Salça fabrikaları almadığı için tarladaki domatesi sürececeklerini de ifade eden Başbuğa, "Salça fabrikaları almıyor, süreceğiz yapacak bir şey yok. Büyüklerimizin buna el atması lazım. Türkiye Cumhuriyeti çiftçiyle kalkınır. Çünkü biz tarım ülkesiyiz. Biz çiftçilikle kalkınmadığımız sürece biz hiçbir şeyle kalkınamayız. Üreteceğiz yurt dışına satacağız ki para kazanacağız, ülkemize para gelecek. Ülkemize para girmedikten sonra kendin pişir kendin ye nereye kadar dayanacağız? Fabrikaları almasın, bütün salça fabrikalarına kayyum atansın. Devlet kendisi üretsin. Devlet gelsin benim malımı benden bedava alsın.
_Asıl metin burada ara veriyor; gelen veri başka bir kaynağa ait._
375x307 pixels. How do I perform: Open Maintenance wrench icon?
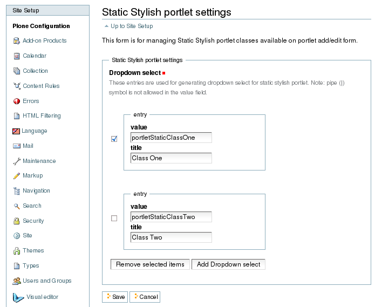coord(17,161)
Çünkü vatanım için hizmet etmiş olurum. Ama üç tane zengin çakal için çalıştığım zaman zoruma gidiyor. Eğer devlet gelse bu malını hepsini bana topla gönder dese devlete vereceğim. Devlet bu domatesi, salçaya çevirsin, paraya çevirsin. Devlet için hizmet etsin. Devlet için millet için vatan için... Bu malımı, bu şeyimi harcasın, boynum kıldan incedir" diye konuştu.
"Allah veriyor ama 3-5 tane zengin malımızı yağma yapıyor"
Seneye domates ekmesinin mümkün olmadığını ve önünü göremediğini de dile getiren Başbuğa, sözlerini şöyle tamamladı:
''Elhamdülillah Müslümanız Yahudi'nin bir sözü var. Müslüman'ın sözü değil. Yahudi, 'Ben Allah'la kumar oynamam' demiş. Ben Allah'la kumar oynamam, çiftçilik yapmam demiş. Ben toprağın altına paramı koymam. Gözüm gördüğüm şeye para yatırırım. Ama biz çiftçiler ne yapıyoruz? Elhamdülillah Müslümanız, rızkı Allah'tan bekliyoruz. Allah da bize veriyor. Allah veriyor ama 3-5 tane zengin malımızı yağma yapıyor. Bunu yapan Müslüman ülkesinde yaşıyoruz diyen Müslümanız diyen, açık açık malımı çalıyor. Malımı çalıyor benden ya emek sarf etmişim, ter dökmüşüm. Yüz tane çiftçi var, bir tane var mı? Yok. Gelmiyorlar. Niye gelmiyorlar? Korkuyorlar. Korkun ecele faydası yok. Hani diyorlar ya ölümden öte köy yoktur. Ben çocuğuma bir ayakkabı alamayınca ölsem ne olur, kalsam ne olur?."